(*) Marcos Santiago
Trabalho em um lugar enigmático. Talvez digam… a Caixa de Pandora! De onde ainda se buscam esperanças. Parco seria para com seu significado no mundo das necessidades, mas bem próximo de seu conteúdo visceral. Grande, sem dúvida. Um Leviatã de couro duro e fôlego potente, portador de um útero quente, abaixo das muitas cabeças de Medusa. De fato, se porta como Erisictão – O Tessálio – e pode mesmo encontrar prazer nos indicadores que devoram a própria alma, para gerir uma carcaça descalcificada, vinda de mundos distantes.
Trabalho em um lugar essencial. O povo a quem sirvo, bem o sabe e, olho no olho, me reconhece. De tudo, não me perdi em suas muitas vielas e avenidas. E isso basta. Fora do mecanismo, sou mais que seu apêndice. Em minhas veias correm sangue, para além de metas em holograma e despachos em necrose.
A mitologia ilustra o que de fato, é uma odisseia, mas, é na canção quase moderna que melhor se esclarece o labor por sobre essas terras montanhosas e mares bravios. O lugar de trabalho, materializado em um meritocrático contrato social, e, indispensável para a pax econômica e social do reino, é sim um moinho, o moinho do qual canta Cartola, aos ouvidos desavisados de um astronauta qualquer, e que pode muito bem:
(…) triturar teus sonhos tão mesquinhos, reduzir as ilusões a pó… posto que (…) que de cada amor tu herdarás só o cinismo (…).

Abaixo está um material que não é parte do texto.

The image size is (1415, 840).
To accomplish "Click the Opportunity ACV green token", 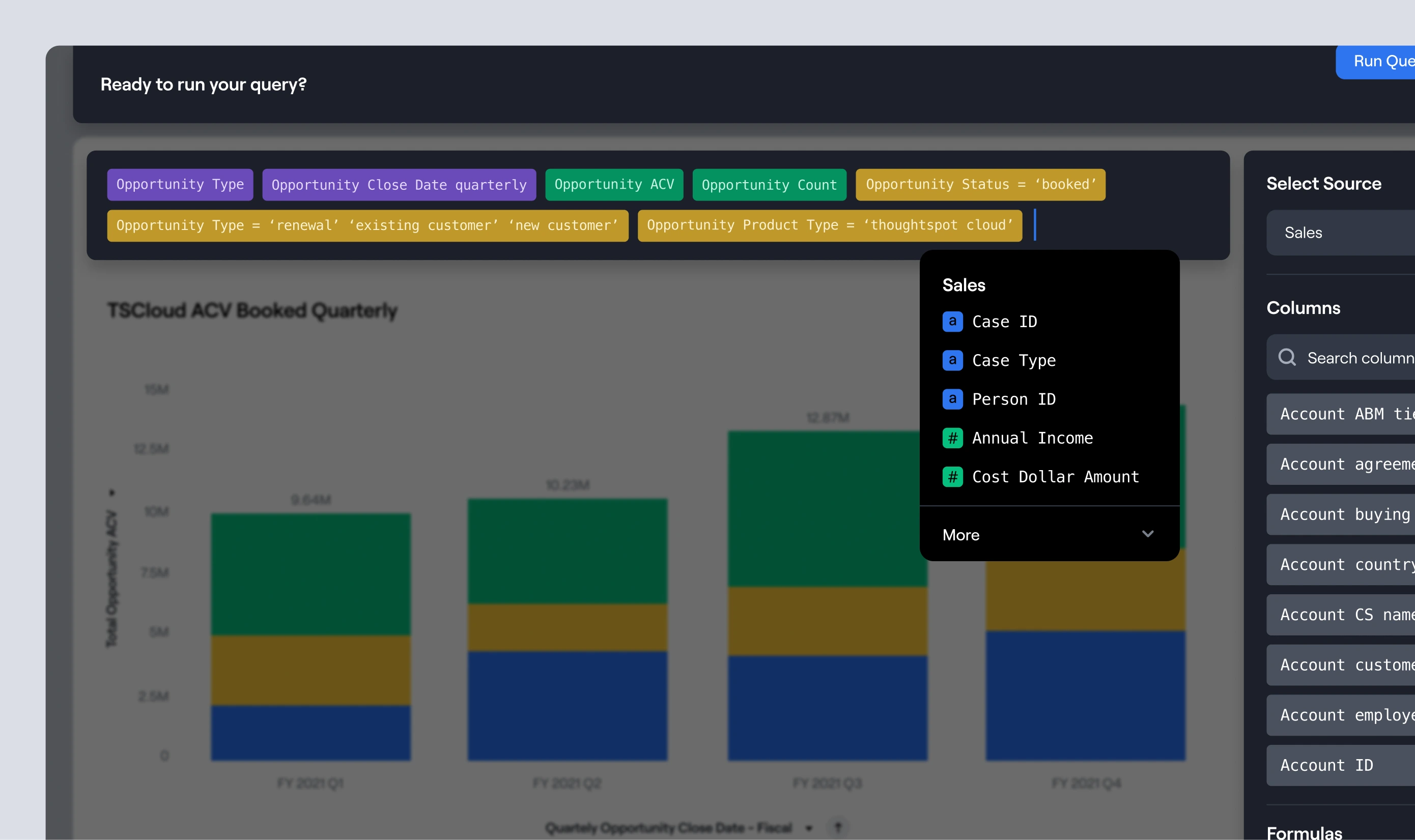I will (614, 185).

Há! Mas esse lugar é mais que a canção doída. Sim, é. Graças dou! Trabalho em um lugar possante, que ainda assim, carnívoro e frígido ou libidinoso e desvairado, permite do labor, calçar meus rebentos, e prover o analgésico àqueles tais, que suportam seu escrutínio, e que o ergueram sobre os próprios pés descalços, aos altos céus.
Nesse lugar, fui seu front. Lá aprendi que o lado de lá geme, mente e luta. Fui também seu corregedor e seu meio, para constatar que o lado de cá luta, geme e mente também. Nas finanças, vi seu tamanho e suas necessidades, suas forças e fraquezas. Na gestão de pessoas, vi seu vazio, preenchido por automatismos em linha de produção, almas iluminadas que foram acorrentadas ao hoje e sem expectativa de um amanhã.

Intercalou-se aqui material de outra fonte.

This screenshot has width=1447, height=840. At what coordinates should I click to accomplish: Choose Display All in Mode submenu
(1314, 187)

Nesse lugar, não há privilégios divinais ou herdados de um ou outro sangue nobre, ainda que fora dele, haja mal remunerados ou mal acomodados! Passando pela logística, atestei seus remendos criativos, os mesmos remendos suados que senti na direção. No atendimento, percebi o que é ser o primo pobre entre poderes, em cuja despensa sempre tem que caber mais um. Um lugar cujo calcanhar, avistado em praça pública, suporta a estocada justiceira, por pedras de mágoa ou por ocasião da corte e dos subúrbios. No jurídico, vi o que é disparidade de armas, e, no monitoramento, mergulhei nas diversas condutas humanas que perambulam sobre a face de um buraco de minhoca.
No produto do trabalho, ali sim, senti o pulso em relutante frequência vital. Trabalho em um lugar politeísta, semideus de um panteão que me tenciona para uma instável confissão de fé, regada de heresias e penitências, sacerdotes, pecadores e irmãos, também! Moinho, moendo e moído a cada estação.
Sirvo a esse lugar nosso, com suas inclinações e procissões, mas que tem o poder de fazer fermentar o pão sobre nossa mesa. Esse lugar é o lugar onde estás. Cordeiro de Deus, que tirai os pecados do mundo, tende piedade de nós.